Preview performances of the new show were held in the Reho­both Beach fire hall and in Georgetown. Audiences were composed of service personnel, who, the newspaper reported, “predict that it will be another smashing hit.” The female roles were played by male soldiers, and a highlight of the show was a trio singing “Why Did I Join the WAACS.” The three men appeared in uniforms of the Women’s Army Auxiliary Corps, a comical look heightened by their Army-issued boots and less-than-flattering wigs. The productions of the Fort Miles Players provided a break in the military routine for both the performers and the servicemen in the audience.

With the Atlantic Ocean and Dela­ware Bay lapping at the edges of Fort Miles, the soldiers had an opportunity to enjoy the beach when they were off duty. The fish factories on the bay side, however, dissuaded many of them from those waters. In an oral history, one soldier remembered, “We aways complained about the awful smell, but we used to say that the people living in Lewes Beach would say that … [the smell of the factory meant] ‘Dividends.’ They welcomed the smell.” Along the ocean side, the officers took over the beachfront Belhaven Surf Club for their use. However, the ocean waters were sometimes so polluted with oil from ships sunk off the coast that Rehoboth residents kept a can of kerosene outside their homes in order to remove the oil that coated their skin.

The enlisted men who were lucky enough to receive passes would go to Rehoboth for the day to enjoy the boardwalk and movies. Not only was this a welcome escape from their military routines, but Rehoboth also had one of the few things the fort lacked — women. The resort also had a few drinking establishments. A member of the Fort Miles garrison recalled going to Edna’s Place in Rehoboth, which he labeled “a beer joint. … You go in there and get a sandwich and drink beer all night. You could get a pitcher of beer for about 25 or 50 cents.”

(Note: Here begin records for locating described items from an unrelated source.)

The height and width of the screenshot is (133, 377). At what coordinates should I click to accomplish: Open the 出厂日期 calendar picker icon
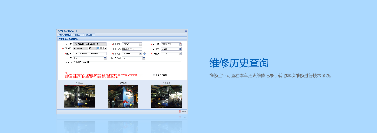[x=180, y=44]
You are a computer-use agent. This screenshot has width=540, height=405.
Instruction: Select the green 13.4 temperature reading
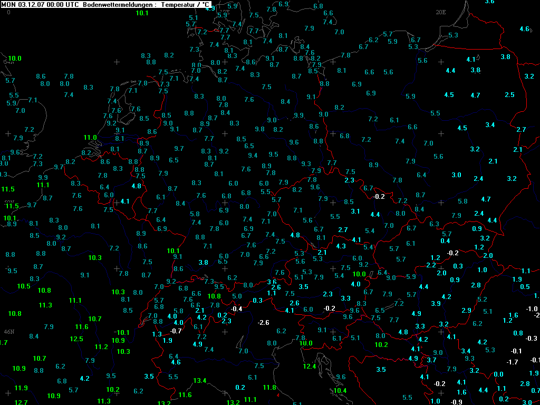coord(200,381)
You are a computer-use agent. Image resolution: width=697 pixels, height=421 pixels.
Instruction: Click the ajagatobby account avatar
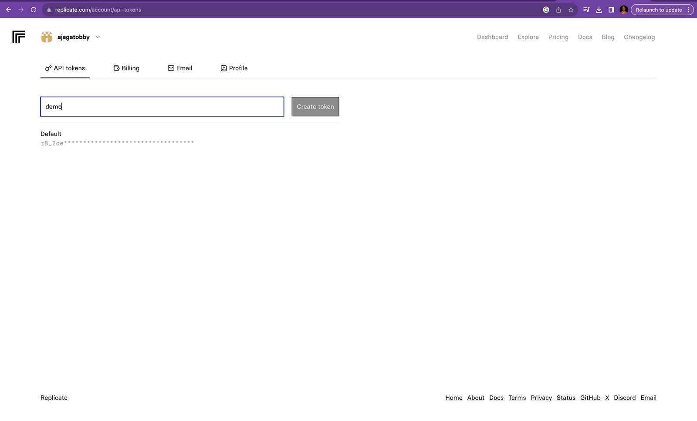pyautogui.click(x=47, y=37)
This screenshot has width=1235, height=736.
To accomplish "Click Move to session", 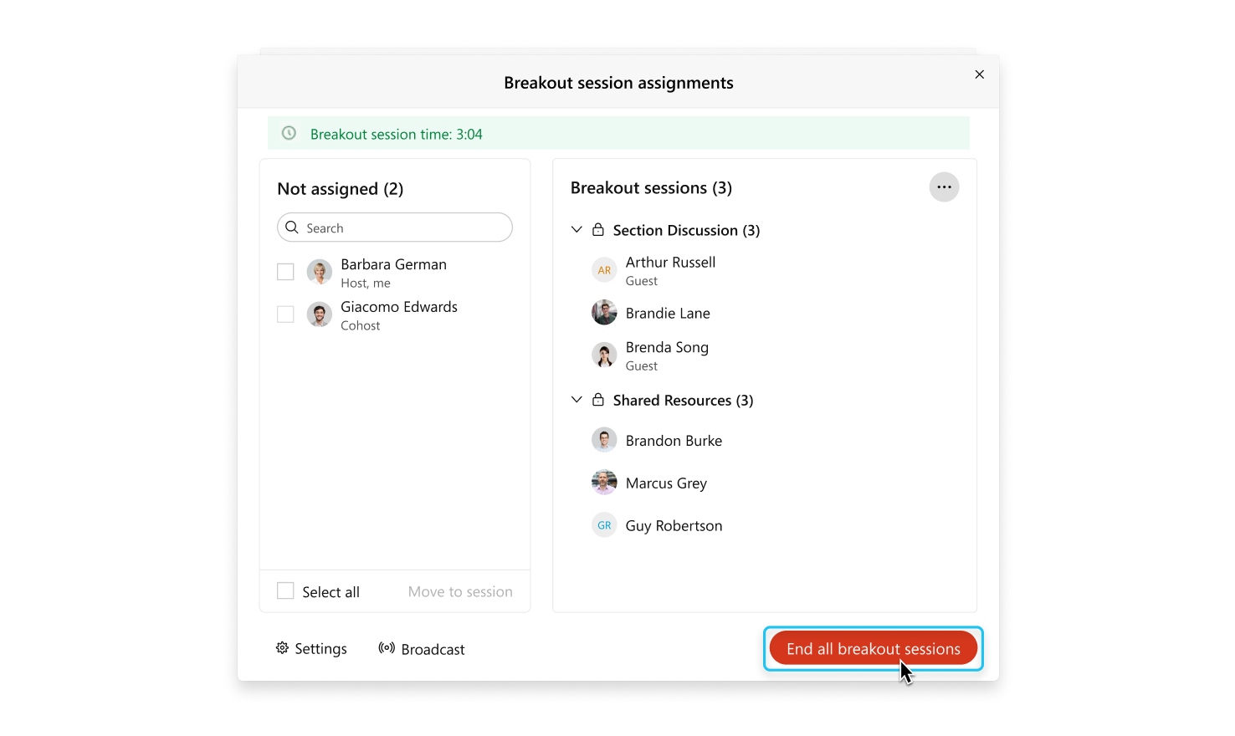I will pyautogui.click(x=460, y=591).
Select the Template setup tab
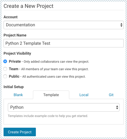 pos(51,95)
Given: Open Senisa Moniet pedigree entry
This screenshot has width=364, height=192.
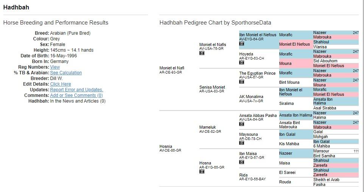Looking at the screenshot, I should pyautogui.click(x=212, y=87).
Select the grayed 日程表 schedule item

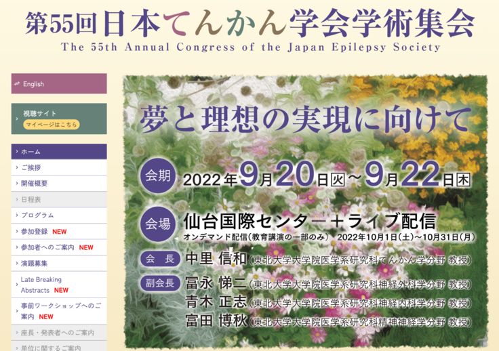coord(31,199)
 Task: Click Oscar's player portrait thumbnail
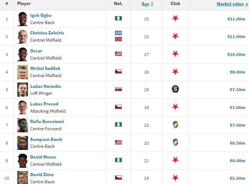23,54
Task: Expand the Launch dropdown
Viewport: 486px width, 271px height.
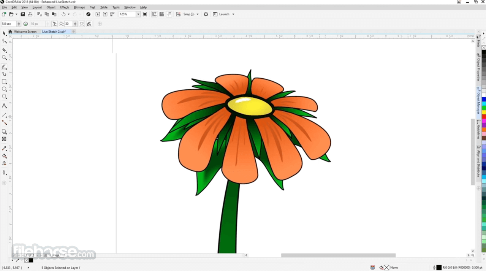Action: coord(233,14)
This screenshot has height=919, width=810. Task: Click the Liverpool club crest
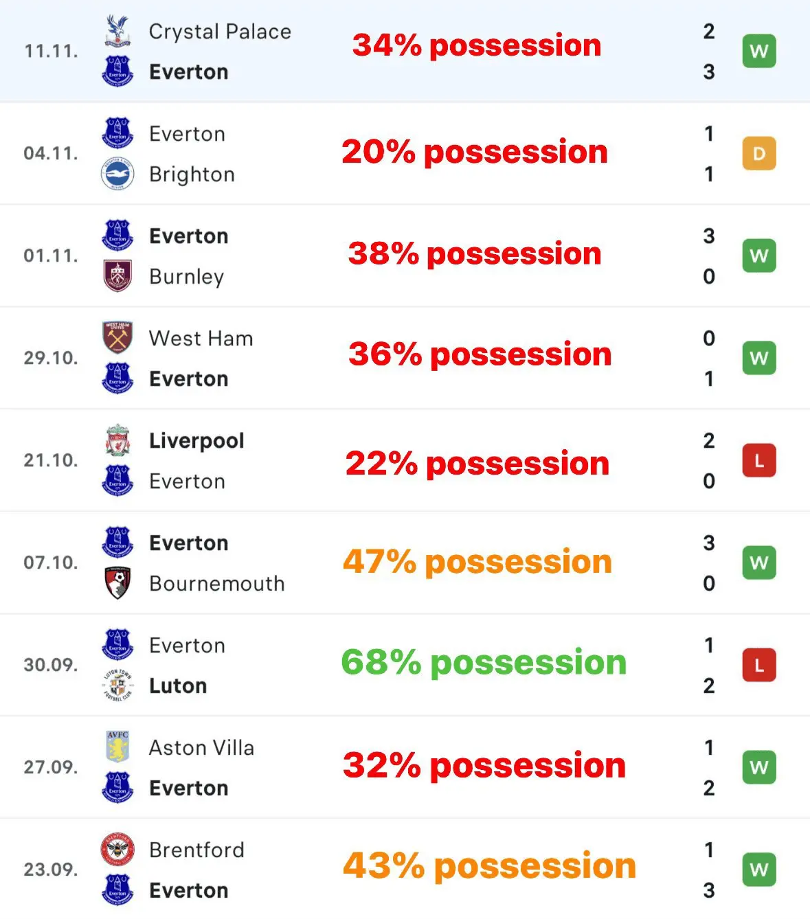click(x=117, y=440)
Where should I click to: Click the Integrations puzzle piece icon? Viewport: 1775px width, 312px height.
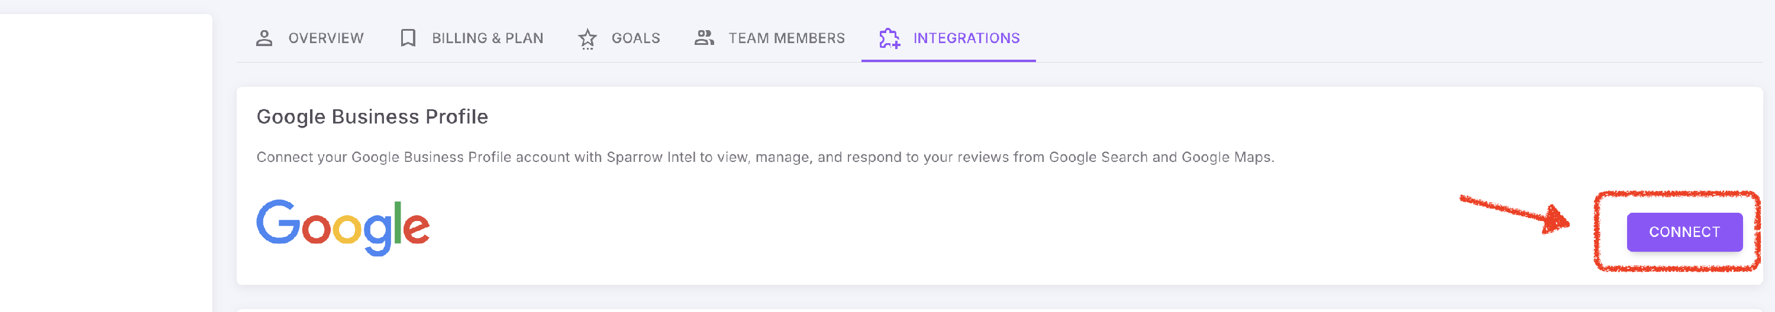(x=889, y=38)
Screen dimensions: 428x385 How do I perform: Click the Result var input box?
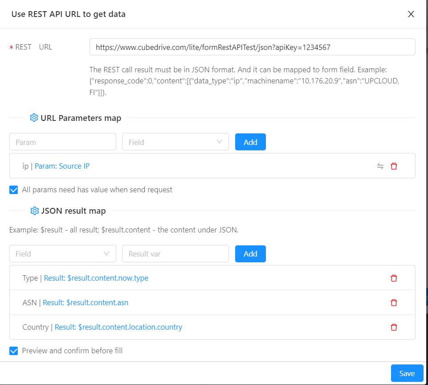coord(175,254)
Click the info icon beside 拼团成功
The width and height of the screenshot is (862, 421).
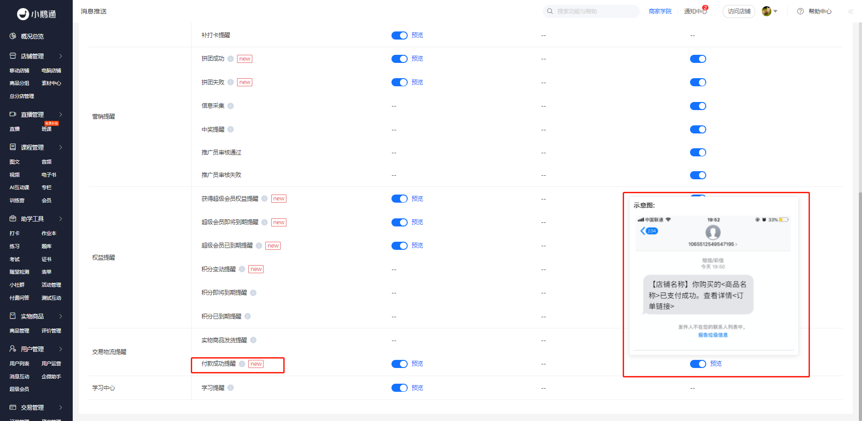[x=230, y=59]
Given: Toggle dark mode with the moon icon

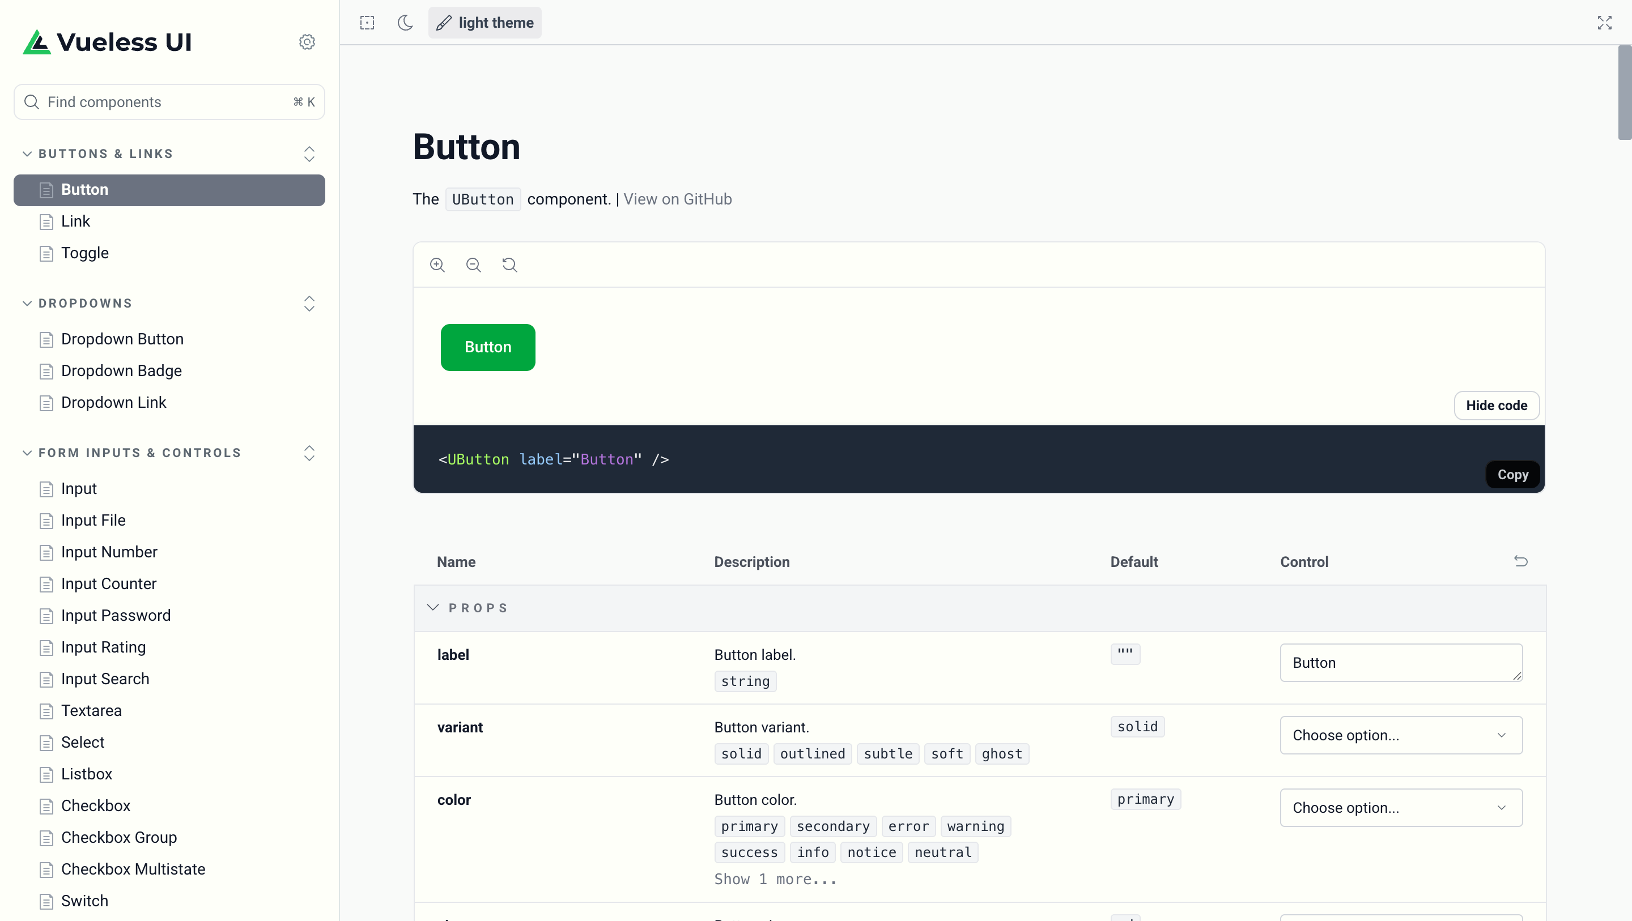Looking at the screenshot, I should 405,23.
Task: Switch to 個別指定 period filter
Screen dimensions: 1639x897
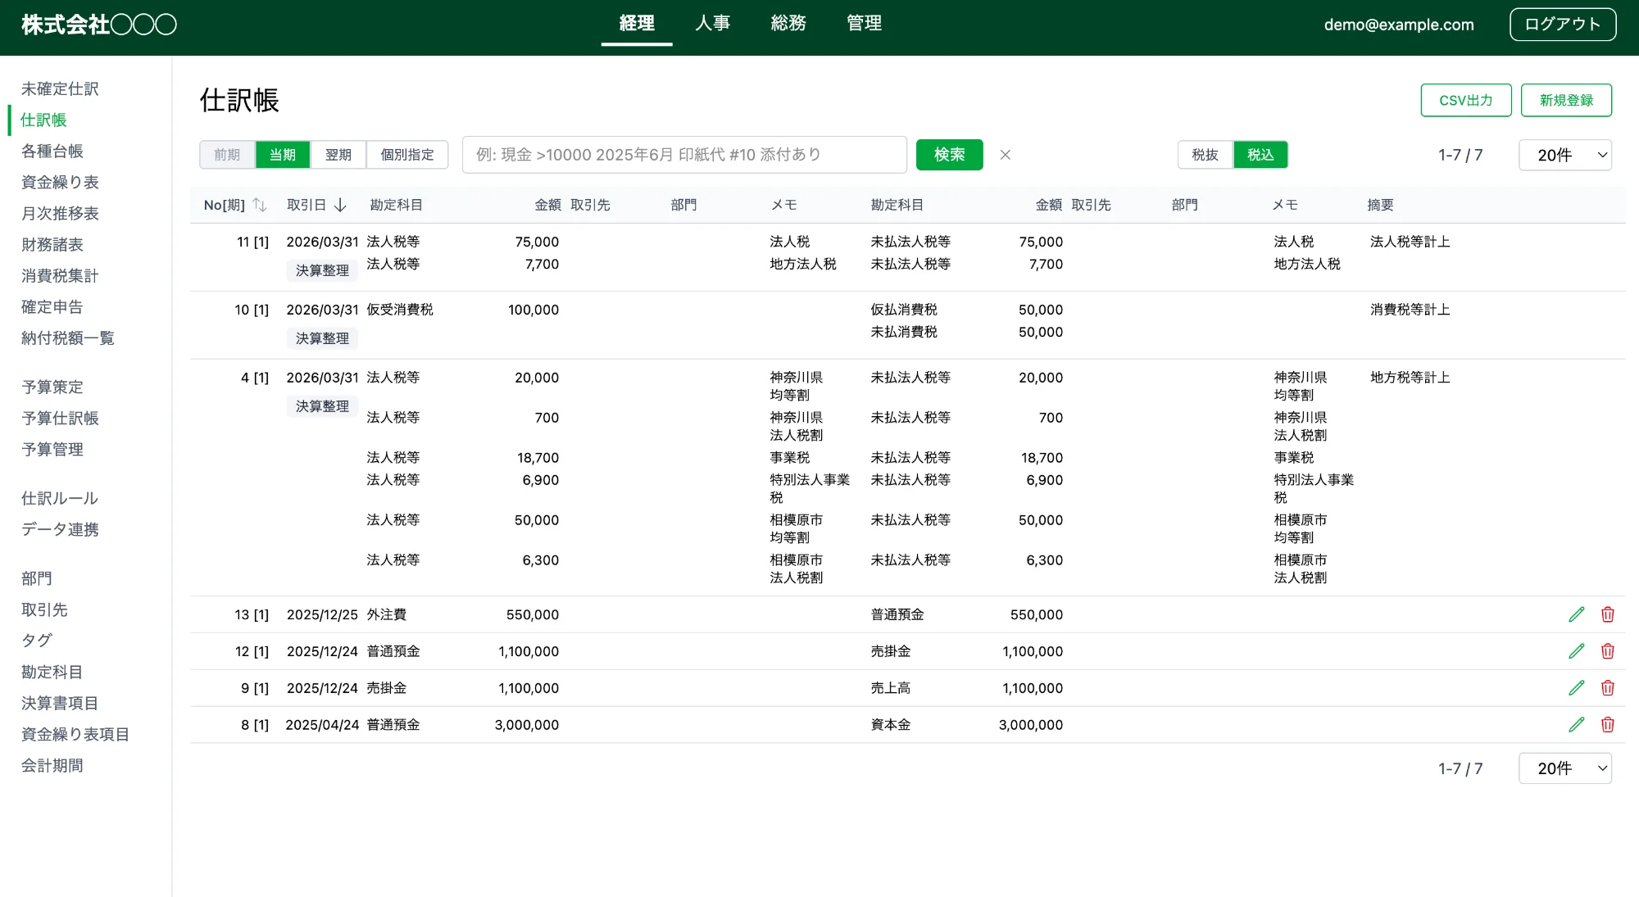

By 1943, with so many young men in the military and other vital industries, there was a labor shortage on Sussex County farms at harvest time. The New York Times reported on Aug. 1, 1943, that soldiers “went to battle at sunrise today to prevent loss of lower Delaware’s enormous lima bean crop. … Motorcades set forth from Fort Miles with coast artillerymen and from inland camps with infantry men.”

For the remainder of the war, the men at Fort Miles continued to enjoy their off-duty activities while attending to their military responsibilities. When peace came in 1945, the garrison was greatly reduced, and the “saffron slopes of Cape Henlopen” reopened to civilian fishermen, picnickers and people gathering wild plums and cranberries.